▸ Exercise prompt: Copy out all of the data below line by line, without altering anything.

>>>

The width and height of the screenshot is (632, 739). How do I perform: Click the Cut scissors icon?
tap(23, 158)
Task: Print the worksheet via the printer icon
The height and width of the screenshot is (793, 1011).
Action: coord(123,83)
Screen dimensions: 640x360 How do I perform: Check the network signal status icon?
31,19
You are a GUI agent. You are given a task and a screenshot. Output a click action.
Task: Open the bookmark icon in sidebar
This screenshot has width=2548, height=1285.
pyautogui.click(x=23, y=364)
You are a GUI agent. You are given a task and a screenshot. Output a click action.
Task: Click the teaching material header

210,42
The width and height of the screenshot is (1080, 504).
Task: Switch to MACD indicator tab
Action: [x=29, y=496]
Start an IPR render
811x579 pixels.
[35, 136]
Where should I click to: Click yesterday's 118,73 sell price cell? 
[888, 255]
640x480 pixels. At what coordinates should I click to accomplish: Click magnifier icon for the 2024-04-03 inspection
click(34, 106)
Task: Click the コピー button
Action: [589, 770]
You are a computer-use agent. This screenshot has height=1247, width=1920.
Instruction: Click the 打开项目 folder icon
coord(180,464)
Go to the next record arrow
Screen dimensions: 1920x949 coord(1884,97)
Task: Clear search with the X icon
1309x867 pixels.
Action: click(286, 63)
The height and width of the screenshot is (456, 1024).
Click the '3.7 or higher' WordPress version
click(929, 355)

<<<

▸ Answer for this exercise:
The width and height of the screenshot is (632, 739). How do I perform: Click the Cut scissors icon?
tap(23, 158)
Task: Print the worksheet via the printer icon
The height and width of the screenshot is (793, 1011).
Action: coord(123,83)
Screen dimensions: 640x360 How do I perform: Check the network signal status icon?
31,19
You are a GUI agent. You are given a task and a screenshot. Output a click action.
Task: Open the bookmark icon in sidebar
This screenshot has width=2548, height=1285.
pyautogui.click(x=23, y=364)
You are a GUI agent. You are given a task and a screenshot. Output a click action.
Task: Click the teaching material header

210,42
The width and height of the screenshot is (1080, 504).
Task: Switch to MACD indicator tab
Action: [x=29, y=496]
Start an IPR render
811x579 pixels.
[35, 136]
Where should I click to: Click yesterday's 118,73 sell price cell? 
[888, 255]
640x480 pixels. At what coordinates should I click to accomplish: Click magnifier icon for the 2024-04-03 inspection
click(34, 106)
Task: Click the コピー button
Action: [589, 770]
You are a computer-use agent. This screenshot has height=1247, width=1920.
Instruction: Click the 打开项目 folder icon
coord(180,464)
Go to the next record arrow
Screen dimensions: 1920x949 coord(1884,97)
Task: Clear search with the X icon
1309x867 pixels.
Action: click(286, 63)
The height and width of the screenshot is (456, 1024).
Click the '3.7 or higher' WordPress version
click(929, 355)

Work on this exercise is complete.